Regrettably, it still remains true that no therapeutic intervention, prosthesis, or prism can correct effectively the underlying visual field deficit
How can one reconcile Sabel’s original findings with this latest study? Patients with homonymous field defects compensate by making frequent saccades towards their scotoma in an effort to maintain surveillance of blind regions in their visual fields.5,6 It is notoriously difficult to control fixation in such subjects. During visual restoration therapy, fixation is monitored by randomly changing the colour of a 0.75° fixation light from bright green to yellow, whereupon the subject is required to respond within 500 ms by pressing a button. The problem with this technique is that the colour transition is so easy to detect that it does not require foveal vision. Patients soon learn that they can sneak 5° saccades into their blind hemifield, and still detect a change in the colour of the fixation monitoring light. Hence, the mean 5° improvement in the visual field defect.
Several aspects of the original report describing visual rehabilitation therapy should have raised doubts earlier. Firstly, no information was provided regarding false negative, false positive, and fixation loss rates for patients. Perimetric data purporting to show improvement in visual fields are difficult to interpret without these indices. Secondly, the proposed mechanism for partial field recovery in patients with complete heminanopia was flawed. In such subjects the normal occipital lobe and the affected occipital lobe are physically separate—no fringe of injured but salvageable tissue exists that represents the border of the visual field defect. In this situation, why should visual rehabilitation therapy produce field recovery along the vertical meridian? Thirdly, visual rehabilitation therapy was reported to be effective for both monocular optic nerve diseases and homonymous, post-chiasmal lesions. It is difficult to conceive of a physiological mechanism that could explain improvement from the same treatments at different levels of the visual system. It is so unlikely, in fact, that an artefact such as poor fixation control should have been suspected immediately. Fourthly, why should an artificial stimulus applied for an hour a day be more effective than the incredibly rich repertoire of natural light patterns that stimulate the retina under normal, everyday circumstances?

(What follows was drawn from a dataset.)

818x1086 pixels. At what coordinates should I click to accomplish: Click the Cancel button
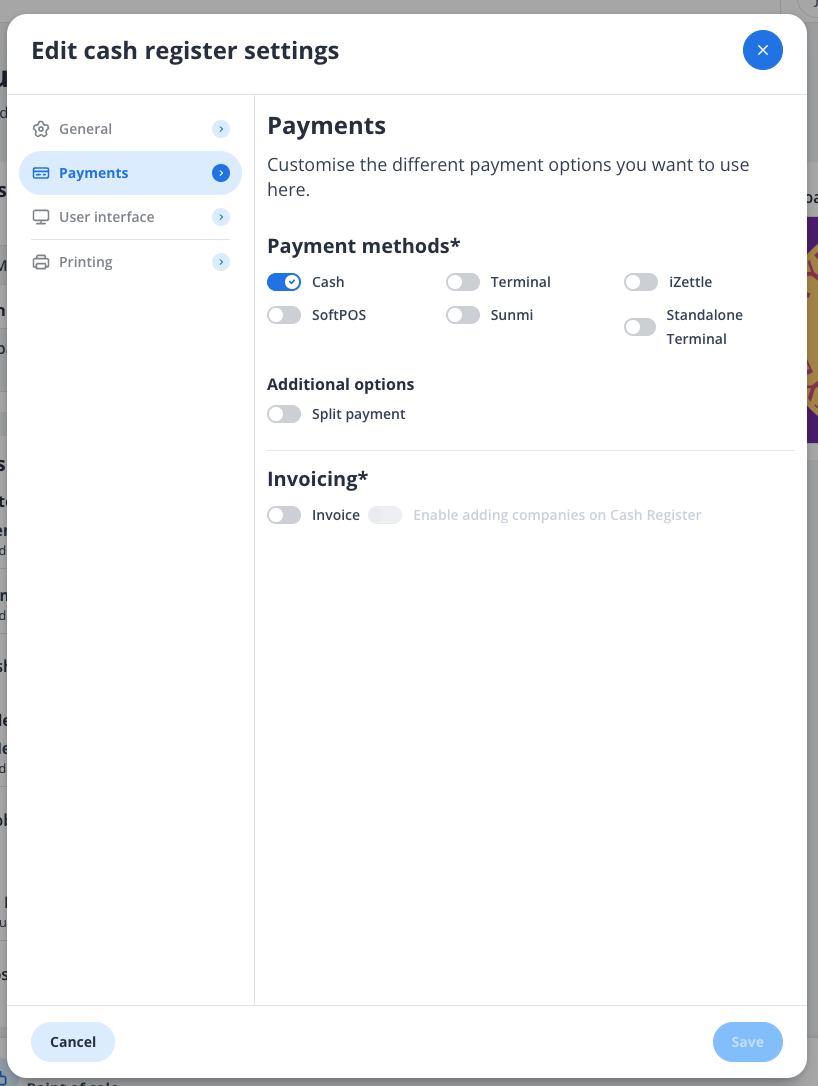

If physical therapy is helpful in patients who are partially paralysed by a stroke, why shouldn’t visual rehabilitation therapy work too? The difference, of course, is that the former involves motor systems that can be retrained to compensate for deficits. Through therapy, patients learn how to use new motor strategies with still functional muscle groups to accomplish a physical act. In contrast, lesions of the retino-geniculo-cortical pathway produce a purely sensory deficit. No credible evidence exists to suggest that the adult visual cortex can be revived after injury by training exercises or visual therapy. Patients with homonymous hemianopia can benefit from counselling to assist with safe travel, obstacle avoidance, and career planning. Regrettably, it still remains true that no therapeutic intervention, prosthesis, or prism can correct effectively the underlying visual field deficit.
This is not the first time that hopes for visual field recovery by rehabilitation training have been raised and dashed. Twenty years ago, Zihl and von Camon reported improvement in field deficits in patients with post-geniculate damage by visual training.7 The findings were later shown to be an artefact of poor fixation control.8 Sabel is due great credit for submitting visual rehabilitation therapy to independent scrutiny. What distinguishes medicine from “alternative therapies” is that it strives to be evidence based. Here, a proposed therapy has been retested scientifically and found to be ineffective. This information allows us to refocus our search for new treatments in a more fruitful direction.